7. Joseph Sanchez (b. 1948)
Born in Trinidad, Colorado, Sanchez is an artist and a curator. He is the only non-Canadian artist of the PNIA. Sanchez served in the United States Marine Corps, before he moved to Canada and now resides in Santa Fe, New Mexico. In 2010, Sanchez retired as Deputy Director and Chief Curator of the Museum of Contemporary Native Arts (formerly the Institute of American Indian Arts Museum), where he had worked since 2002. In 2011, Sanchez was the Contemporary Curator of the exhibition Native American Art at Dartmouth: Highlights from the Hood Museum of Art at Dartmouth University in Hanover, New Hampshire.
Michelle LaVallee (Ojibway, Chippewas of Nawash Unceded First Nation, Neyaashiinigmiing / Cape Croker) is a curator, artist, and educator.

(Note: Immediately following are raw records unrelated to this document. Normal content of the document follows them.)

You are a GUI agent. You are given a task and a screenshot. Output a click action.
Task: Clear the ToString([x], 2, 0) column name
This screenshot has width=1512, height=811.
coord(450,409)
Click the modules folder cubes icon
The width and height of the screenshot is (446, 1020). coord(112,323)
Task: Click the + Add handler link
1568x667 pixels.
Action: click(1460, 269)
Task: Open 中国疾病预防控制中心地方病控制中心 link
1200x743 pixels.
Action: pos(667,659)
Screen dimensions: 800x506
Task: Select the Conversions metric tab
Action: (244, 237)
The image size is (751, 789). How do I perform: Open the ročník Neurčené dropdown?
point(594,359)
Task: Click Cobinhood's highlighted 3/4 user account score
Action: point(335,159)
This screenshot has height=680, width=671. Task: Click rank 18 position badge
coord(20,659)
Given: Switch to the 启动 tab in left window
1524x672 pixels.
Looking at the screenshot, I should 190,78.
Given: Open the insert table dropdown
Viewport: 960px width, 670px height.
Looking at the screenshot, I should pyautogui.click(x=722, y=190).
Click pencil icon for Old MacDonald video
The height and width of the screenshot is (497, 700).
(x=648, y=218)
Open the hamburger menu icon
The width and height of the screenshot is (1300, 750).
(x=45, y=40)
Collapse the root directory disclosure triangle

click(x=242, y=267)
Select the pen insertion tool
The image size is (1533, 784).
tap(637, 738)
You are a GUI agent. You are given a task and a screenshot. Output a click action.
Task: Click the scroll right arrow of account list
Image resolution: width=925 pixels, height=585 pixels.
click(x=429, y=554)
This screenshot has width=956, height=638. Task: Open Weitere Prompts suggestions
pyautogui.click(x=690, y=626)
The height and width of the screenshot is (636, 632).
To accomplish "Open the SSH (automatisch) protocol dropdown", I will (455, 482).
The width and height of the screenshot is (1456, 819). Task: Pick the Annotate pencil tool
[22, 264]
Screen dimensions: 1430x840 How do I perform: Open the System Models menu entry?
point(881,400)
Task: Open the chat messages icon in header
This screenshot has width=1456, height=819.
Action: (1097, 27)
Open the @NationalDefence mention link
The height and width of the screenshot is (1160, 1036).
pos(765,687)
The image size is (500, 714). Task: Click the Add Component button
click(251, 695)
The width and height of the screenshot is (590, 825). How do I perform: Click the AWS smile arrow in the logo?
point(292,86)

Since 2007, her curatorial work at the MacKenzie Art Gallery has explored the colonial relations that have shaped historical and contemporary culture through exhibitions including: 13 Coyotes: Edward Poitras (2012); To Be Reckoned With… (2010); Blow Your House In: Vernon Ah Kee(2009); Captured: Portraiture and the Permanent Collection; and Miss Chief: Shadow Catcher – Kent Monkman(2008). She is a recent participant in the Canadian Aboriginal Curators delegations sent to the 2011 Venice Biennale and the 2010 and 2008 Biennale of Sydney, and a recipient of the 2006 Canada Council for the Arts Assistance to Aboriginal Curators Grant for Residencies in the Visual Arts.